Projects

Suicide and Safety Working Group

Under the guidance of Dr. Sean Joe, the Brown School and the Institute for Public Health are leading the formation of the Suicide and Safety Working Group. The group is committed to advancing strategies, considering the evidence, and exploring what can be done collectively to reduce Missouri’s rates of suicides while being committed to the safe use of firearms. The group is focused on helping families and friends be informed about the warning signs of suicide and what they can do to help temporarily keep a loved one in suicidal crises from having access to lethal means.

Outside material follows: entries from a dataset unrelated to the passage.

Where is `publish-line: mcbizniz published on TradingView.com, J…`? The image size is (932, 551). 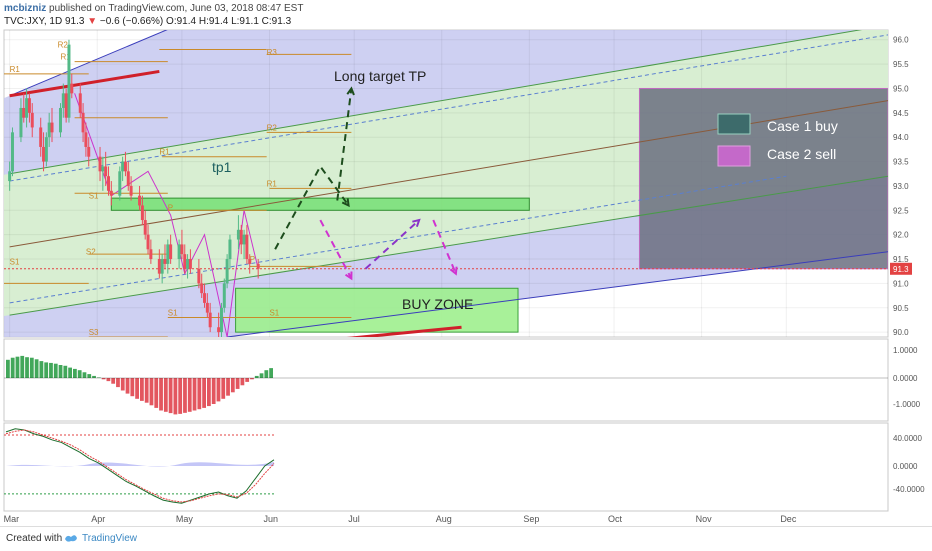 publish-line: mcbizniz published on TradingView.com, J… is located at coordinates (154, 8).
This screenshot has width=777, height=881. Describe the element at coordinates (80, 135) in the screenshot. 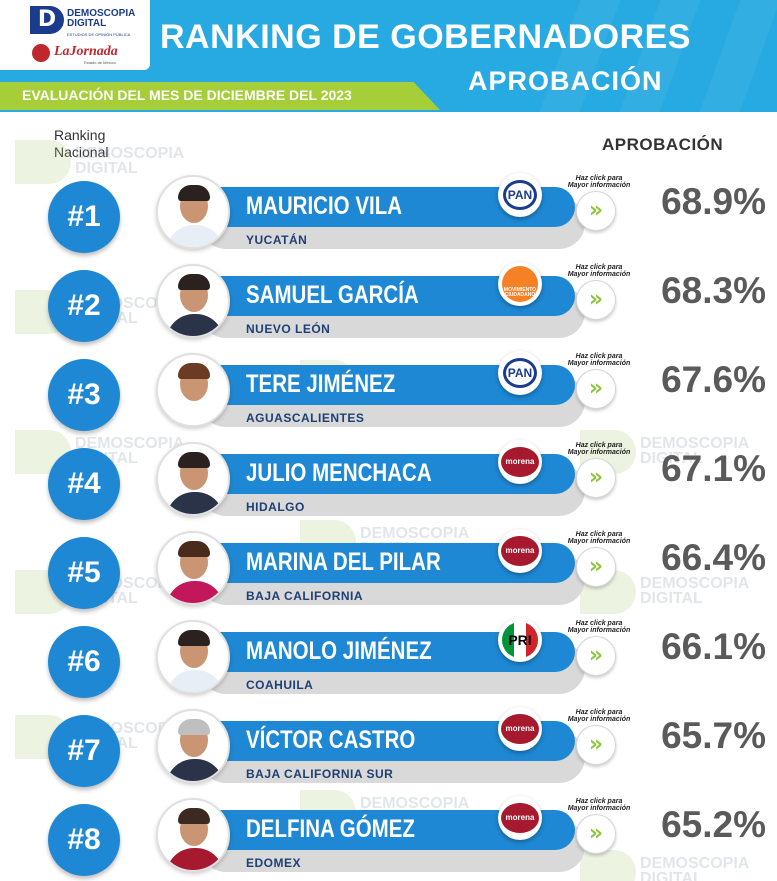

I see `rank-heading-line1: Ranking` at that location.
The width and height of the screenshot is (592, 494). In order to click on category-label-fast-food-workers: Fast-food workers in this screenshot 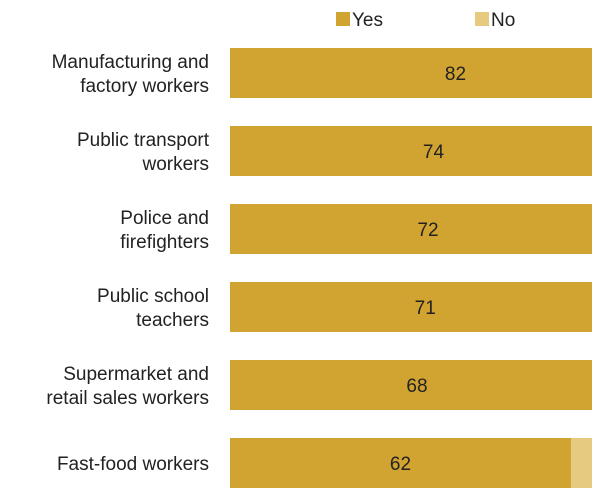, I will do `click(133, 464)`.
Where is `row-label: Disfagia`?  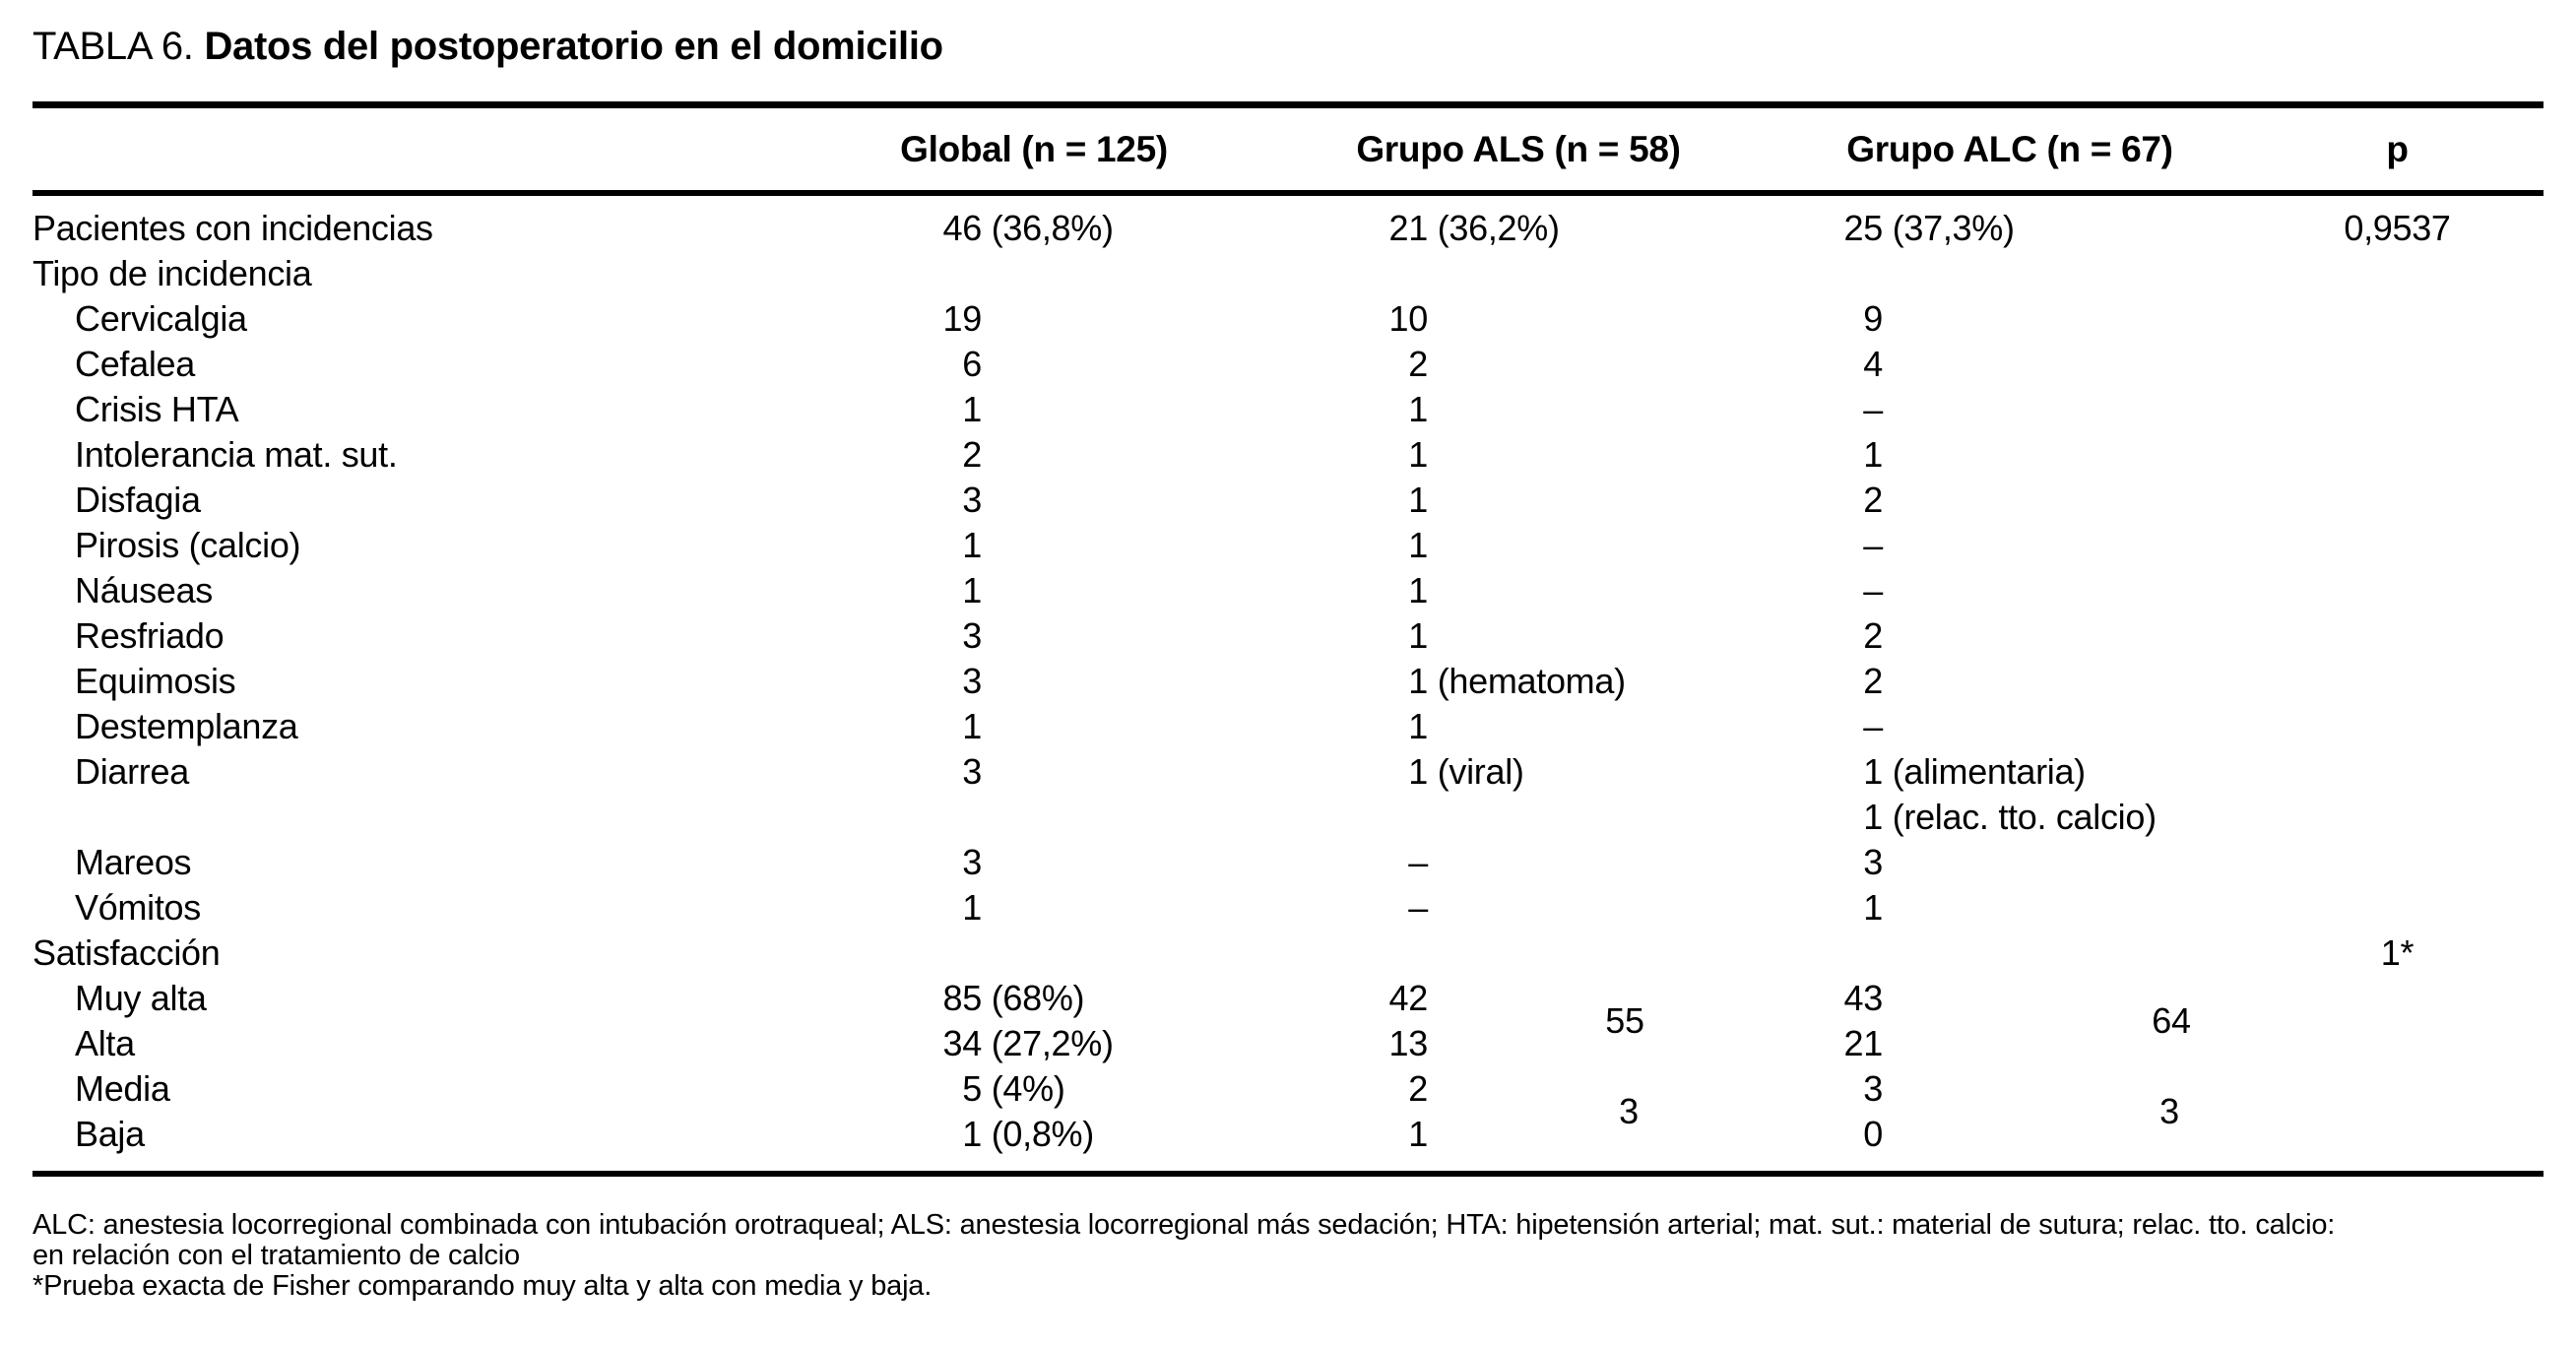
row-label: Disfagia is located at coordinates (138, 500).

“When my friends or I need help, I will call…” handout

St. Louis Area Violence Prevention Collaborative

Washington University in St. Louis and the United Way of Greater St. Louis  formed a joint partnership that aims to provide support and resources to local initiatives that are uniting in their efforts to combat gun violence in the region. The group comprises 40 initiatives representing education, healthcare, law enforcement, local government, neighborhood groups, and social services. The St. Louis Area Violence Prevention Collaborative (STLVPC) works to reduce violent crime in the region by promoting a coordinated, well-resourced support system and interventions among area governments, institutions and agencies that serve individuals and families most at risk of violent crime.

St. Louis area hospital-based violence prevention program

In July 2015, Barnes-Jewish Hospital, Cardinal Glennon Children’s Hospital, Saint Louis University Hospital, St. Louis Children’s Hospital, Saint Louis University, and Washington University began planning for the St. Louis Area Hospital-Based Violence Intervention Program (STL-HVIP). The mission of the STL-HVIP is to promote positive alternatives to violence in order to reduce retaliation, criminal involvement, re-injury, and death among individuals injured by violence.

The STL-HVIP will recruit victims of violence from the trauma and emergency centers and match them with a trained and clinically licensed program mentor who will deliver evidence-based interventions such as brief intervention, trauma-informed treatment, case management, and faith-based intervention.

With the help of local funders, the institutions hope to launch the STL-HVIP in the near future.